Using Spearman's correlation, we examined the association between maternal viral load and enhancing activity in vertical transmission of HIV by using mothers' characteristics (viral load and p24 antigen value) and the infants' p24 antigen values. A correlation matrix showed a positive association between mothers' p24 antigen values and those of their infants (Table 4). However, low positive or no associations were found between maternal viral load and maternal p24 antigen values at low dilutions (10-1 – 10-3) and low negative associations at higher dilutions (10-4 – 10-6). There were low positive associations between maternal viral load and the p24 antigen values of their infants at low dilutions (10-1 – 10-3) and low negative correlations at higher dilutions except at 10-5 dilution (Table 4).
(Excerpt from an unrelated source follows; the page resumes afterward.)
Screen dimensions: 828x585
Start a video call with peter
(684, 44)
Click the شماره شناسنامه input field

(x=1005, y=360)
However, none of the values was statistically significant.
Table 4

Correlation (Spearman) of maternal and infant p24 antigen levels and maternal viral load with maternal and infant p24 antigen

Plasma dilution

p24 antigen (M vs I) Correlationa log (p-value)b

MVL and Mp24 Correlationc log (p-value)b

MVL and Ip24 Correlationd log (p-value)b

10-1

0.412 (0.005)

0.12 (0.448)

0.09 (0.562)

10-2

0.59 (0.0001)

0.18 (0.249)

0.11 (0.473)

10-3

0.72 (0.0001)

0.14 (0.355)

0.04 (0.832)

10-4

0.40 (0.028)

-0.15 (0.423)

-0.16 (0.394)

10-5

0.75 (0.0001)

-0.10 (0.581)

0.31 (0.091)

10-6

0.69 (0.0001)

-0.34 (0.064)

-0.31 (0.089)

M = mother; I = infant; MVL = maternal viral load; Mp24 = maternal p24 antigen; Ip24 = infant p24 antigen

aSpearman correlation coefficient between log values of maternal and infant p24 antigen.
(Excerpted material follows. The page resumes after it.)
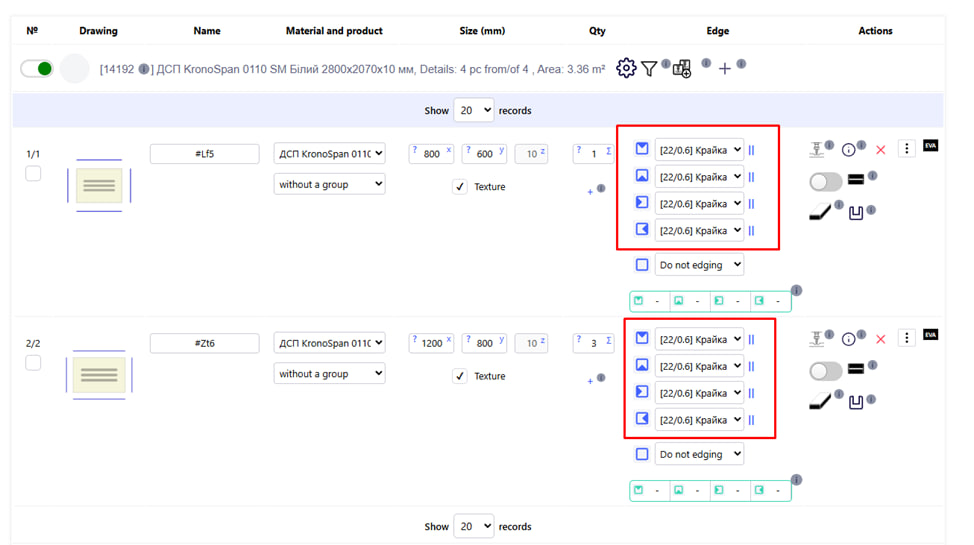Turn off the green material toggle switch

tap(37, 69)
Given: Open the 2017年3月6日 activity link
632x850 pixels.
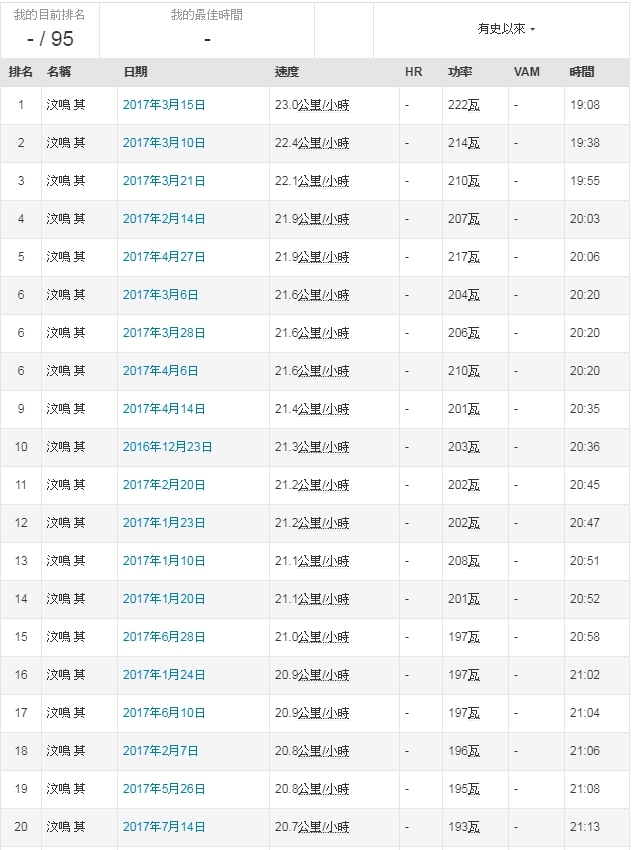Looking at the screenshot, I should (160, 295).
bp-value to test for statistically significant correlation.

cSpearman correlation coefficient between log values of maternal viral load and maternal p24 antigen.

dSpearman correlation coefficient between log values of maternal viral load and infant p24 antigen.

Maternal viral load and enhancing antibodies as predictors of vertical transmission of HIV

Univariate analysis of type of treatment, stage of HIV disease, method of delivery and CD4+ T cell count of the mothers indicated no significant association with vertical transmission of HIV (p > 0.05). The combined effect of maternal viral load and enhancing antibodies as potential risk factors for the vertical transmission of HIV-1 was examined in a multivariable model. Log viral load was treated as a continuous variable in the model and enhancement was categorized as enhancement versus neutralization. There was a trend of association between maternal viral load and transmission of HIV-1 so that the higher the viral load, the more likely mothers were to transmit HIV-1 to their infants (OR= 2.5, CI= 0.93 – 6.67, p = 0.0681). This is in agreement with other studies discussed earlier that show viral load as a predictor of maternal-infant transmission [27, 30, 31]. The non-significant result in this study is probably due to the small sample size. Also, twice as many mothers (29) in this study had low plasma HIV RNA levels (<10,000 RNA copies/ml) compared to those with high viral load levels (14 mothers). The preponderance of women with low viral load levels may be the result of the effect of the different antiretroviral protocols that the women were given during pregnancy. Whereas Dickover, et al. [30] showed that women given zidovudine during gestation showed an eight-fold median decrease in plasma HIV RNA levels (p < 0.001), Sperling, et al., [32] have shown that ZDV treatment had only a minimal effect in decreasing maternal HIV RNA levels. In this study all of the women except one (given stravudine) received ZDV treatment and in most cases ZDV was given along with one other anti-retroviral drug or with HIVIg (Table 1). There was no significant association between enhancing activity (based on p24 antigen values) in the plasma of mothers who transmitted HIV-1 to their infants based on the HIV V3+ status of the infants (OR = 0.92, CI = 0.41 – 2.07, p = 0.8492).

Conclusion

In agreement with published data, multivariate analysis showed a trend of association between maternal viral load and maternal-infant transmission of HIV. The non-significant difference in the mean log viral load of transmitting and non-transmitting mothers is probably due to the small sample size. No significant associations were found between HIV antiretroviral treatment protocols, classification of HIV disease, method of infant delivery and CD4+ T cell count of the mothers and vertical transmission of HIV. Both maternal and infant plasma significantly neutralized HIV infection at low (10-1) dilution and enhanced virus replication at higher dilution (10-3). Neutralizing and enhancing antibodies can occur together in the blood of HIV positive individuals and the neutralizing effect can be lost at high plasma dilution.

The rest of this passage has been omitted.